A faithful copy is required: retype the records from their first line through the line with "The image size is (1092, 1094).", and omit the pictures.

** Opening Raw data block **

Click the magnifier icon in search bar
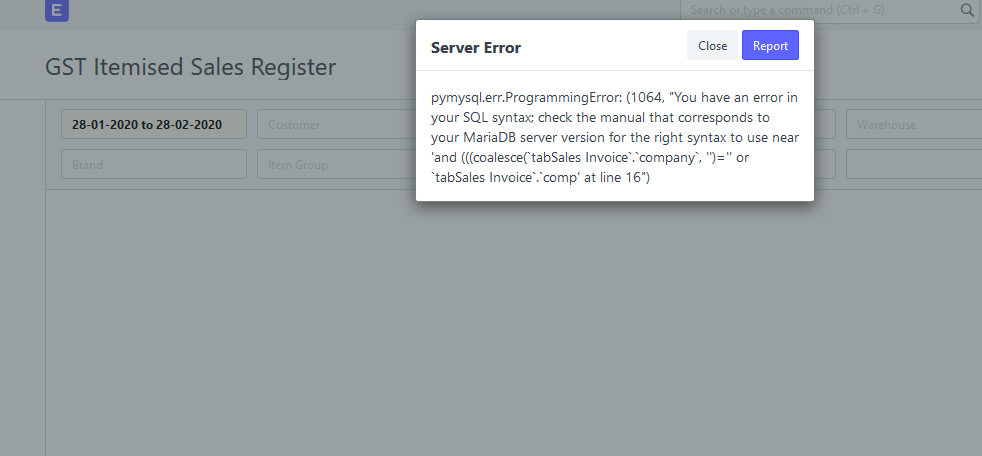 click(966, 10)
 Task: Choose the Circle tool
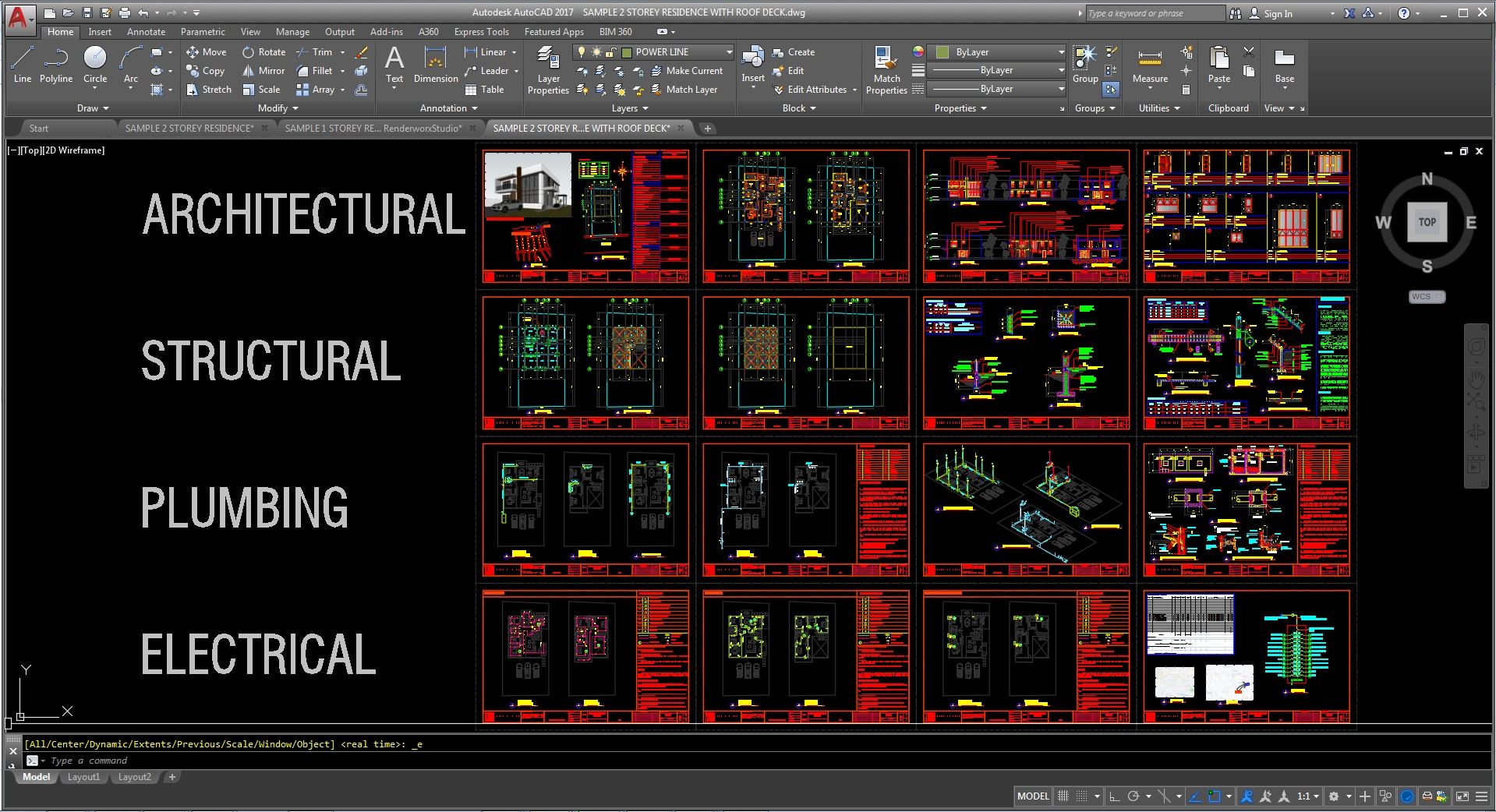click(x=95, y=65)
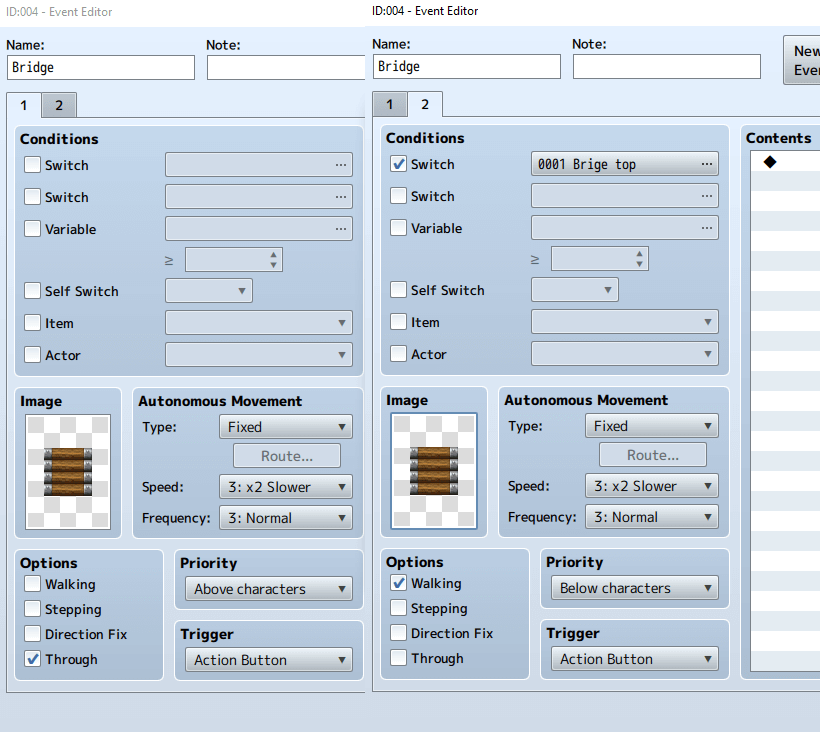Switch to tab 2 in the left Event Editor
Viewport: 820px width, 732px height.
tap(57, 104)
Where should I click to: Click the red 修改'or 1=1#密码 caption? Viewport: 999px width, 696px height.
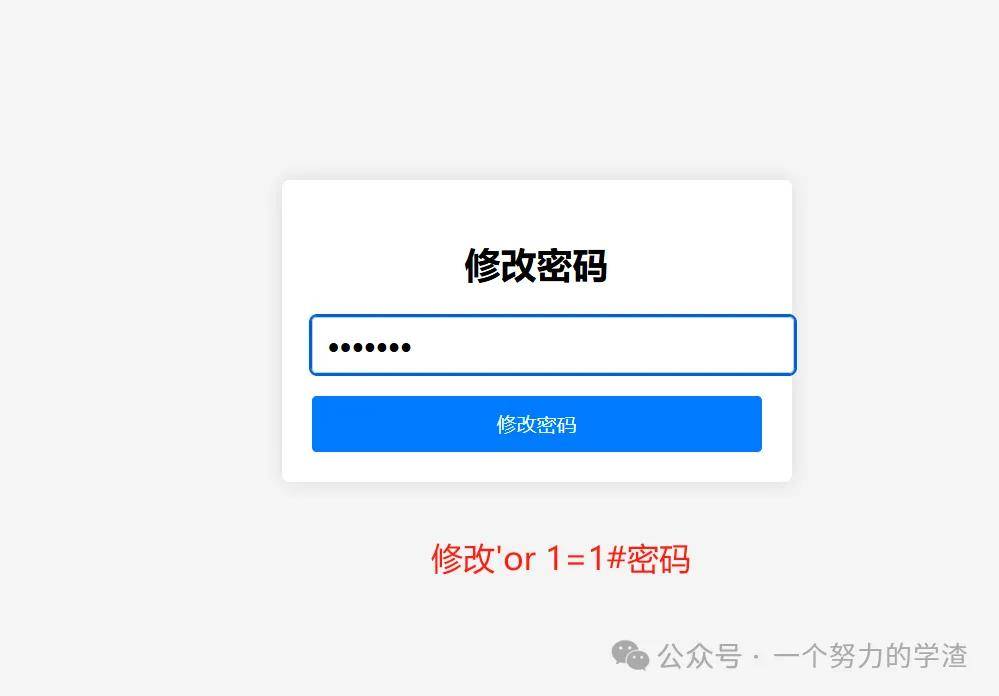click(x=561, y=559)
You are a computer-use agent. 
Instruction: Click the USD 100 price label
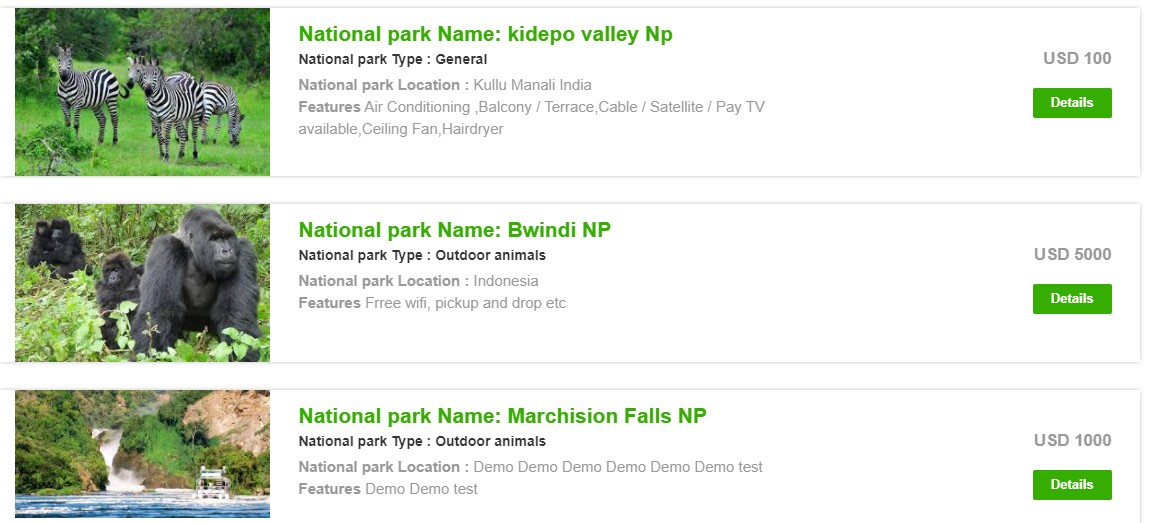click(x=1076, y=59)
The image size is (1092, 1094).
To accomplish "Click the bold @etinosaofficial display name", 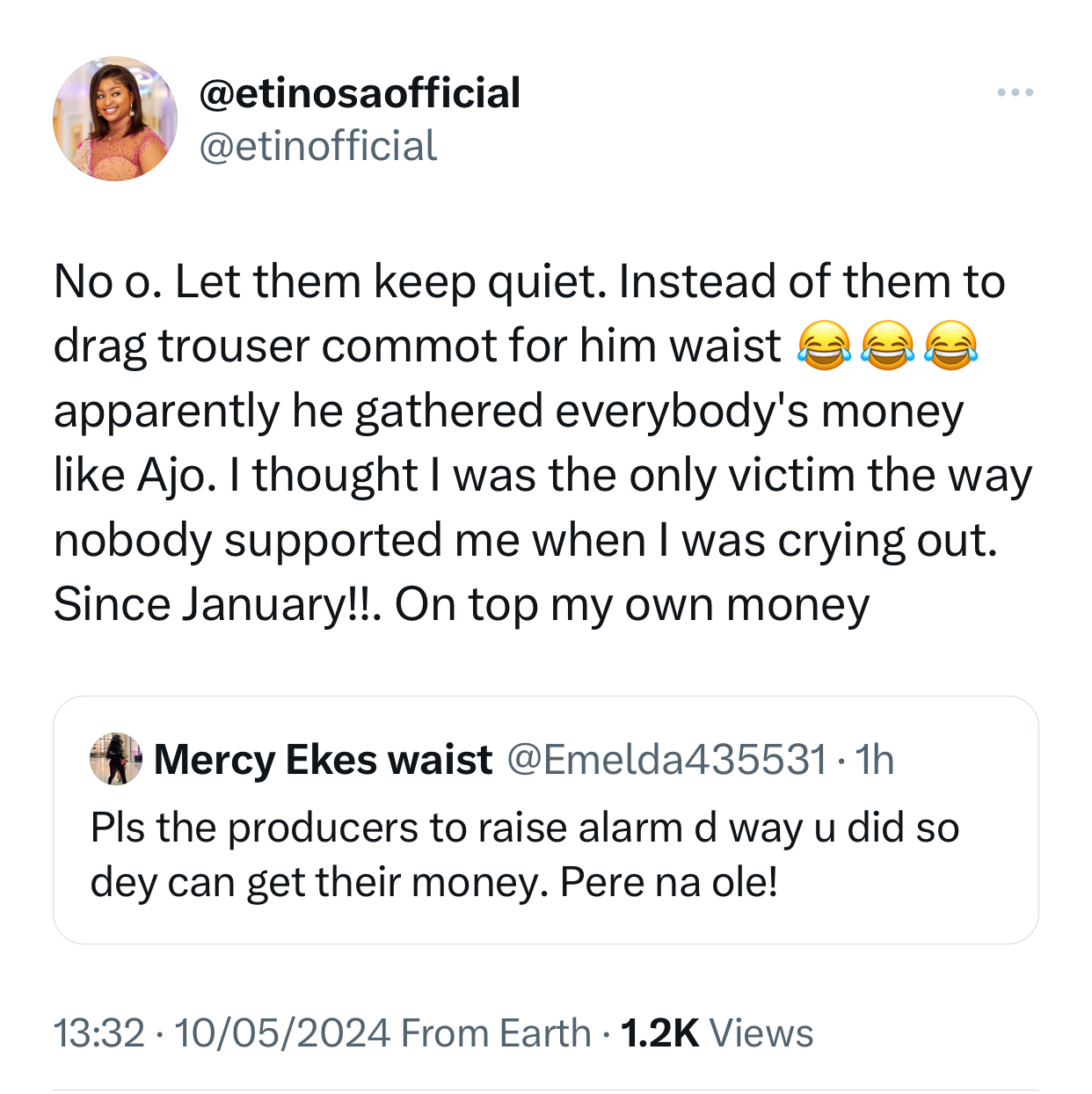I will [360, 93].
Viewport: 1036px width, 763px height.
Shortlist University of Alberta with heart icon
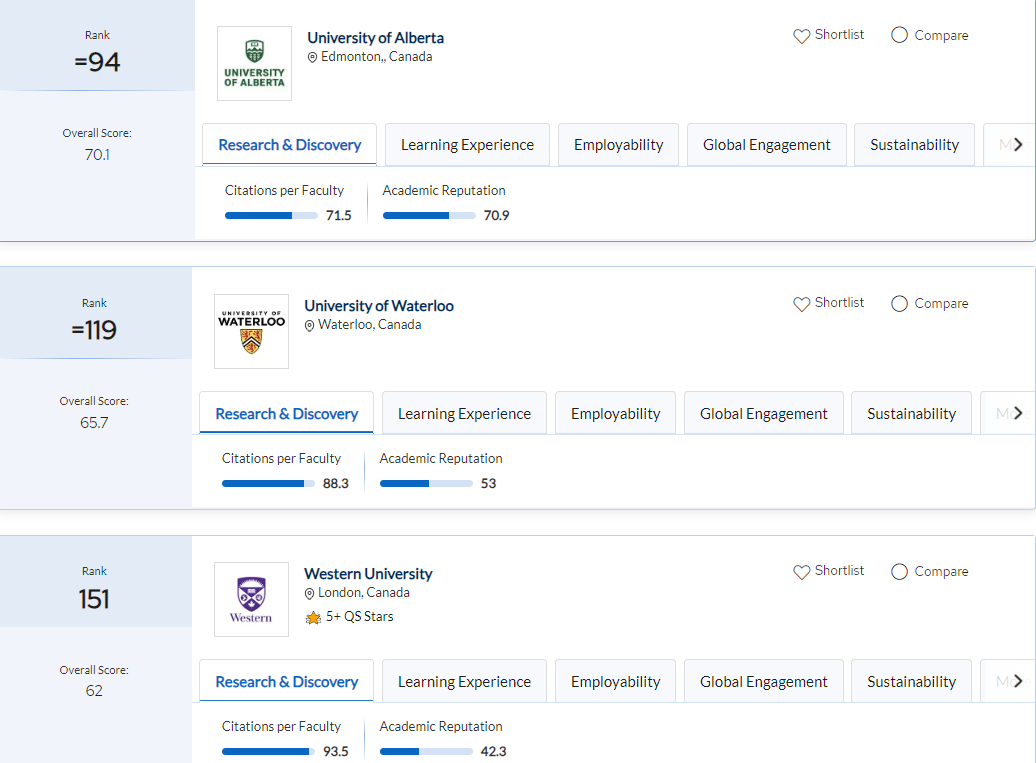pos(801,36)
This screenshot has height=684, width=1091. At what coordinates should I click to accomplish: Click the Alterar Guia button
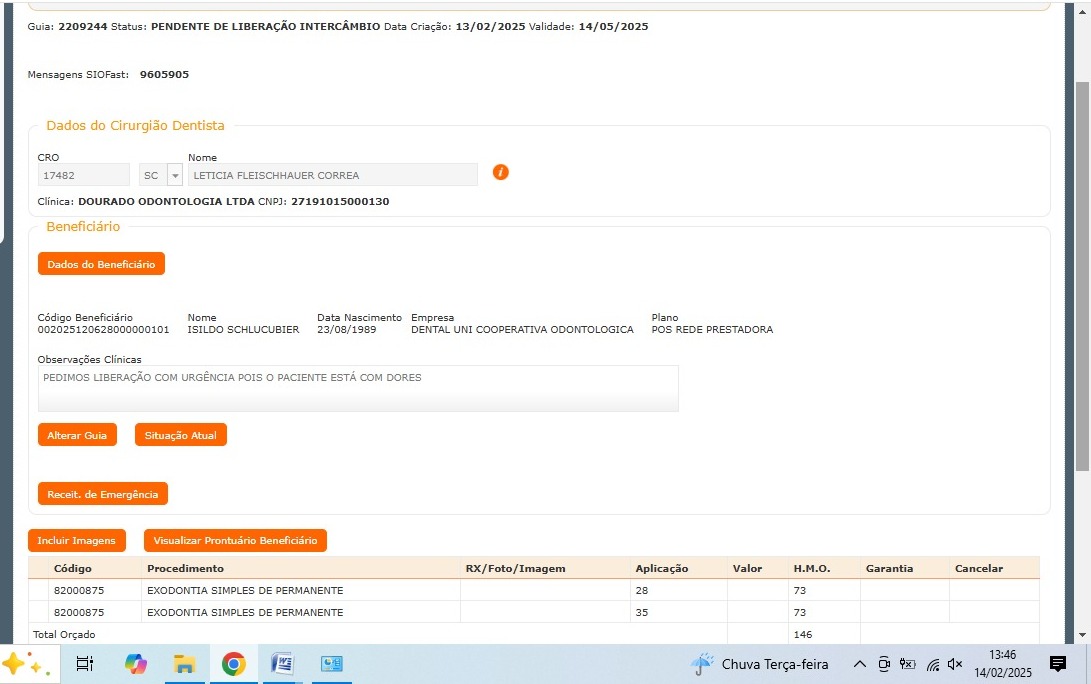click(77, 435)
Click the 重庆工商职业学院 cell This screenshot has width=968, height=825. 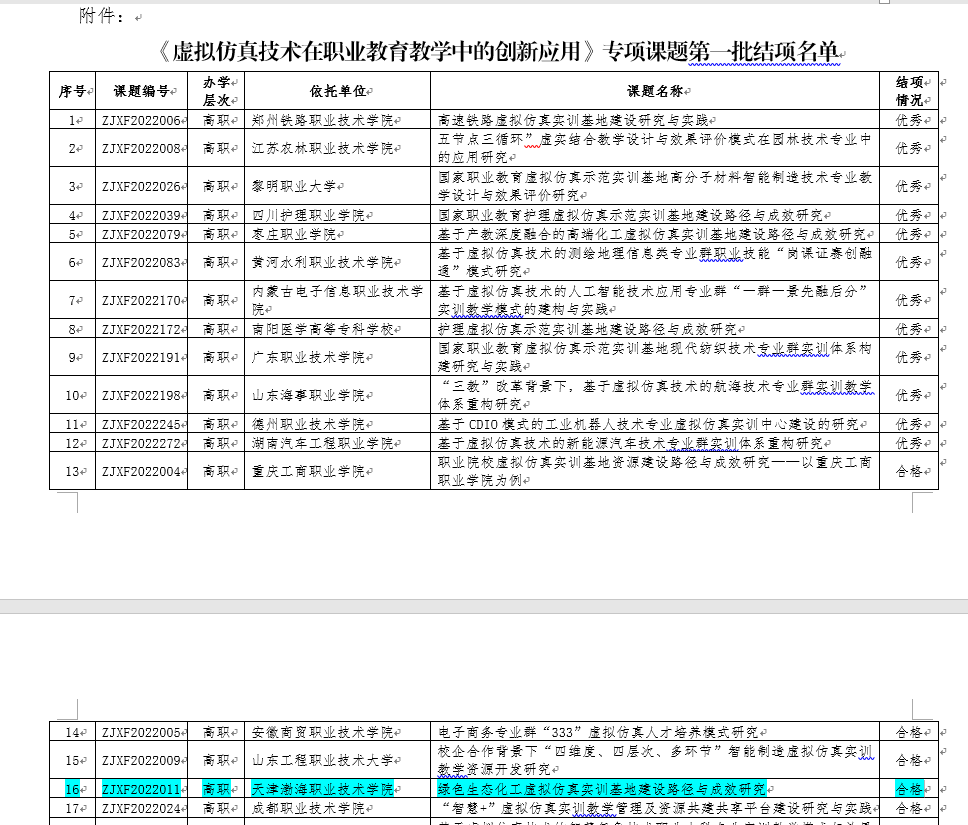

** Closing Raw data block **

Result of the exercise
Click the magnifier icon in search bar
 click(966, 10)
 Task: Choose the Circle tool
click(x=95, y=65)
Switch to tab 2 in the left Event Editor
Viewport: 820px width, 732px height.
tap(57, 104)
Where should I click to: Click the red 修改'or 1=1#密码 caption? Viewport: 999px width, 696px height.
click(x=561, y=559)
You are a computer-use agent. 
Instruction: Click the USD 100 price label
click(x=1076, y=59)
The image size is (1092, 1094).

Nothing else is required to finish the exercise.